Aussies in sight of lead as Ashes play cut short
CHESTER-LE-STREET, United Kingdom (AFP) — Chris Rogers’s maiden Test century took Australia to within sight of a first-innings lead when bad light forced an early close to yesterday’s second day of the fourth Ashes Test.
Australia were 222 for five at stumps, 16 runs behind England’s first innings 238, with 35-year-old left-handed opener Rogers 101 not out and Brad Haddin unbeaten on 12 at Chester-le-Street.
Australia had been in trouble at 76 for four shortly after lunch, thanks mainly to paceman Stuart Broad, who took four wickets for 48 runs in 20 overs.
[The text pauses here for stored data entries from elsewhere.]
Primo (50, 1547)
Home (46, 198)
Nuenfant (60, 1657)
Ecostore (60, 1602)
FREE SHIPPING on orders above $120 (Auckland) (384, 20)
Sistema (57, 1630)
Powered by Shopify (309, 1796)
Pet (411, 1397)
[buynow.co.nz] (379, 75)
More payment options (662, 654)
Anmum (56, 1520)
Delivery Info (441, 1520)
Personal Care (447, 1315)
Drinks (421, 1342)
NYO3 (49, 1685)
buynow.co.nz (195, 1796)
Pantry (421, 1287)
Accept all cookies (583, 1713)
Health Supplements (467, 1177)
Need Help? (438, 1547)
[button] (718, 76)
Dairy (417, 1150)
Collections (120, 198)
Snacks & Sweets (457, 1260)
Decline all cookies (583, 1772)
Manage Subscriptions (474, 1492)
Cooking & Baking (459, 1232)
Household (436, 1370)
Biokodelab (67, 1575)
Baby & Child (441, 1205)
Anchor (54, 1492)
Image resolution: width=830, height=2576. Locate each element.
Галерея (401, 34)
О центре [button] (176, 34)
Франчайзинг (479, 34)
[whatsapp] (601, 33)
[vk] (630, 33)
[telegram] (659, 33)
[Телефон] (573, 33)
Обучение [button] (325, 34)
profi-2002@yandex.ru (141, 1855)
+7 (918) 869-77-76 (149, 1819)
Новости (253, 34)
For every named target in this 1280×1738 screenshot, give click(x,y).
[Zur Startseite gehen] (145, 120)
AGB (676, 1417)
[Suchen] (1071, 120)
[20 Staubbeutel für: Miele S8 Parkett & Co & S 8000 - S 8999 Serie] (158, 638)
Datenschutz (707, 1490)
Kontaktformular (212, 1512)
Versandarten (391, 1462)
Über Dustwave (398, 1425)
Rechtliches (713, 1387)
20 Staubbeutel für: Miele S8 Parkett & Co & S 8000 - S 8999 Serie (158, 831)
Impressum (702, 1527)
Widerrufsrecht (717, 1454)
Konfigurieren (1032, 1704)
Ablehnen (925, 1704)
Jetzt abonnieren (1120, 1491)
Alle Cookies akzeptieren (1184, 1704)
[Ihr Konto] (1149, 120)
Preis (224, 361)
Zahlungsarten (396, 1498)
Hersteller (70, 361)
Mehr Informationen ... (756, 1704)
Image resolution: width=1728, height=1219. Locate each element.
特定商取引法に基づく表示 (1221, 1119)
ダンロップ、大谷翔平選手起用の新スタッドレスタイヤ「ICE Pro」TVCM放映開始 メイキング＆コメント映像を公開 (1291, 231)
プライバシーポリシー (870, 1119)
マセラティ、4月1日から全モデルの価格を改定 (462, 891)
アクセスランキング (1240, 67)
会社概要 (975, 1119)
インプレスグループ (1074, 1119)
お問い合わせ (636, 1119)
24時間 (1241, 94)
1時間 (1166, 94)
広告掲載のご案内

But a fifth-wicket stand of 129 between Rogers, dropped on 49, and all-rounder Shane Watson, reprieved on five before making 68, kept England, who at 2-0 up with two to play and had already retained the Ashes, at bay.
At 35 years and 344 days, Rogers was the second oldest Australian to score a maiden Test century after Arthur Richardson, 37 years and 353 days when he made exactly 100 against England at Leeds in 1926.
South Africa’s Dave Nourse (42 years, 295 days) is the oldest from any country.
And, in a sign of their recent problems, this was the first time in 12 Tests an Australian opener had scored a hundred, the longest sequence since they went 13 Tests without one at the top of the order between 1899 and 1902.
Rogers spent 30 minutes on 96, facing 19 balls, all from off-spinner Graeme Swann, without scoring.
However, when he swept Swann for the 13th four of his innings it meant Rogers had completed a century, his 61st in first-class cricket, after more than five hours at the crease.
Prior to Rogers’s innings, David Warner’s 119 against South Africa at Adelaide in November 2012 was the last Test century by an Australian opener.
Rogers, who started this season as captain of county side Middlesex, had waited five years since making his Australia debut in 2008 before playing his second Test at the start of this Ashes series after several years of heavy run-scoring in both Australian and English first-class cricket.
He came close to a Test ton with 84 in the drawn third match at Old Trafford and this was the third time Rogers had passed 50 in the series.